• Excerpt:
Object detection of ships in high-resolution optical satellite imagery: predicting bounding boxes (localization) for every ship in an image and evaluating with the standard COCO detection metrics (mAP, IoU, area-stratified AP). Two detectors are trained and compared on a common, leakage-controlled protocol:
- YOLOv8 (single-stage) — headline detector, reported across 3 seeds.
- Faster-RCNN-v2 (two-stage) — comparison detector, scored by the identical evaluator.
This repository began as a binary chip-classification course project (ship vs. no-ship on 80x80 tiles). That work is preserved as Phase 1 below. Phase 2 (this top section) is the real detection/localization task: boxes, mAP, and IoU on a dedicated detection dataset.
Single-class ("ship") detection on ShipRSImageNet, evaluated on the official
validation split (550 images, 2,949 ship instances) with pycocotools:
| Detector | AP@[.5:.95] | AP@0.5 | AP@0.75 | AP small | AP medium | AP large |
|---|---|---|---|---|---|---|
| YOLOv8s (3-seed mean ± std) | 0.634 ± 0.004 | 0.799 ± 0.002 | 0.702 ± 0.006 | 0.203 ± 0.004 | 0.662 ± 0.005 | 0.840 ± 0.006 |
| Faster-RCNN-v2 (1 seed) | 0.580 | 0.735 | 0.670 | 0.152 | 0.597 | 0.784 |
Takeaways: YOLOv8s outperforms Faster-RCNN on this task, the headline result is stable across seeds (std ≈ 0.004), and both detectors degrade sharply on small ships (AP ≈ 0.15–0.20 vs ≈ 0.84 for large) — the dominant failure mode and the clearest direction for future work.

• Stated problem 1: Reproduce the passage of the ship detection overview word for word, starting with "Object detection of" and going on through "dedicated detection dataset.".
The ship detection overview and the listing that comes after it are from unrelated sources.

• Stored records:
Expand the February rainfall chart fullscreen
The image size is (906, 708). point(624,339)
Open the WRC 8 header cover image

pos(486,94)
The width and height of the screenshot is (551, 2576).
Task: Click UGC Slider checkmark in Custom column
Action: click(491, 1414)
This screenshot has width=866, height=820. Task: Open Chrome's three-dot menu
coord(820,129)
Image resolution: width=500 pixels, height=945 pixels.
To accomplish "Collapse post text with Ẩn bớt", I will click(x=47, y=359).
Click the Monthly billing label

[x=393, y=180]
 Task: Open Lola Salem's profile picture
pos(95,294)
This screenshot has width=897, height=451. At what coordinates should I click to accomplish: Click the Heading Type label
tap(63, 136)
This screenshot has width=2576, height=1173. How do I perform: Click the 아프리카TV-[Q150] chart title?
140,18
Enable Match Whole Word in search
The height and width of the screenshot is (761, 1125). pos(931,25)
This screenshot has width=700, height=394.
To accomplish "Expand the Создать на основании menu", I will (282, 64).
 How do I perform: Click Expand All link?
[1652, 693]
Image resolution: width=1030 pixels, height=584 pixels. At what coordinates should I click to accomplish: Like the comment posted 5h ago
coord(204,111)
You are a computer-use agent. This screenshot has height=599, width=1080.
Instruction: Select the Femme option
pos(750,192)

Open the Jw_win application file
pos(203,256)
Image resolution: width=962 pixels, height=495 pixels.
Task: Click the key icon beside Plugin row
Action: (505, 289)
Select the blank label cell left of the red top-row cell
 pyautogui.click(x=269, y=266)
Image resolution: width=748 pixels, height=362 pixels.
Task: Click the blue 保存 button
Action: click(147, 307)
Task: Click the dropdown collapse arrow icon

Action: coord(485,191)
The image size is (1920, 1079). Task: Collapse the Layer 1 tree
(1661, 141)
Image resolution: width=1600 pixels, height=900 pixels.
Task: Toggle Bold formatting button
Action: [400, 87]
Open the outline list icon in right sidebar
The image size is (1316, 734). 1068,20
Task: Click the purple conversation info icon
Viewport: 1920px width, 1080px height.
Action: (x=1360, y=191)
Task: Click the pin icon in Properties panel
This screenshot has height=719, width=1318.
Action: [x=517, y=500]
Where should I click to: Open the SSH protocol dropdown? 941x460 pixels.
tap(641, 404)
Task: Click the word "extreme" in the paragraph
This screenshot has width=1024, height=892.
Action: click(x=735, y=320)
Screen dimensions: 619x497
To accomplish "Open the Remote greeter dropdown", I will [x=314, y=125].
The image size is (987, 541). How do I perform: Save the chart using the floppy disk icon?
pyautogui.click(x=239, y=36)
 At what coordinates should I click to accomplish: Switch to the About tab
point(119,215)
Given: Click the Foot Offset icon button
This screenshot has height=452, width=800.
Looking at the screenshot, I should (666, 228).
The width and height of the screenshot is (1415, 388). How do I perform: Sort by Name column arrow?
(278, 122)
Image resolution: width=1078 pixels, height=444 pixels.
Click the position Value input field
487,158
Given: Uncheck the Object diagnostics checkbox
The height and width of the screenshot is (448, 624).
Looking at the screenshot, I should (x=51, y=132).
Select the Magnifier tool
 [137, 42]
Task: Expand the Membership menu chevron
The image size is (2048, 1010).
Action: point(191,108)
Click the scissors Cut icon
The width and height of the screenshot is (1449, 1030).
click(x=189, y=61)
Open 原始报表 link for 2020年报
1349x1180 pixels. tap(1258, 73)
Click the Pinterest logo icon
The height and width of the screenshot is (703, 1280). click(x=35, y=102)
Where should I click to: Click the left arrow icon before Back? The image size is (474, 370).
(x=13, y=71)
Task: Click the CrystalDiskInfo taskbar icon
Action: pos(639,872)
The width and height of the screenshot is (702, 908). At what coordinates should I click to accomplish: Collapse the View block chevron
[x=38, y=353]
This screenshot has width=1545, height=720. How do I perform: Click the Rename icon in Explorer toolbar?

• Stated problem 2: Rewrite the lines of the listing as a JSON list of strings, one string per line and skipping blank lines, starting with the line with "Task: Click the purple conversation info icon" and going on through the line with "Action: point(191,108)". Include only those lines.

• Correct output 1:
Object detection of ships in high-resolution optical satellite imagery: predicting bounding boxes (localization) for every ship in an image and evaluating with the standard COCO detection metrics (mAP, IoU, area-stratified AP). Two detectors are trained and compared on a common, leakage-controlled protocol:
- YOLOv8 (single-stage) — headline detector, reported across 3 seeds.
- Faster-RCNN-v2 (two-stage) — comparison detector, scored by the identical evaluator.
This repository began as a binary chip-classification course project (ship vs. no-ship on 80x80 tiles). That work is preserved as Phase 1 below. Phase 2 (this top section) is the real detection/localization task: boxes, mAP, and IoU on a dedicated detection dataset.

• Correct output 2:
[
  "Task: Click the purple conversation info icon",
  "Viewport: 1920px width, 1080px height.",
  "Action: (x=1360, y=191)",
  "Task: Click the pin icon in Properties panel",
  "This screenshot has height=719, width=1318.",
  "Action: [x=517, y=500]",
  "Where should I click to: Open the SSH protocol dropdown? 941x460 pixels.",
  "tap(641, 404)",
  "Task: Click the word \"extreme\" in the paragraph",
  "This screenshot has width=1024, height=892.",
  "Action: click(x=735, y=320)",
  "Screen dimensions: 619x497",
  "To accomplish \"Open the Remote greeter dropdown\", I will [x=314, y=125].",
  "The image size is (987, 541). How do I perform: Save the chart using the floppy disk icon?",
  "pyautogui.click(x=239, y=36)",
  " At what coordinates should I click to accomplish: Switch to the About tab",
  "point(119,215)",
  "Given: Click the Foot Offset icon button",
  "This screenshot has height=452, width=800.",
  "Looking at the screenshot, I should (666, 228).",
  "The width and height of the screenshot is (1415, 388). How do I perform: Sort by Name column arrow?",
  "(278, 122)",
  "Image resolution: width=1078 pixels, height=444 pixels.",
  "Click the position Value input field",
  "487,158",
  "Given: Uncheck the Object diagnostics checkbox",
  "The height and width of the screenshot is (448, 624).",
  "Looking at the screenshot, I should (x=51, y=132).",
  "Select the Magnifier tool",
  " [137, 42]",
  "Task: Expand the Membership menu chevron",
  "The image size is (2048, 1010).",
  "Action: point(191,108)"
]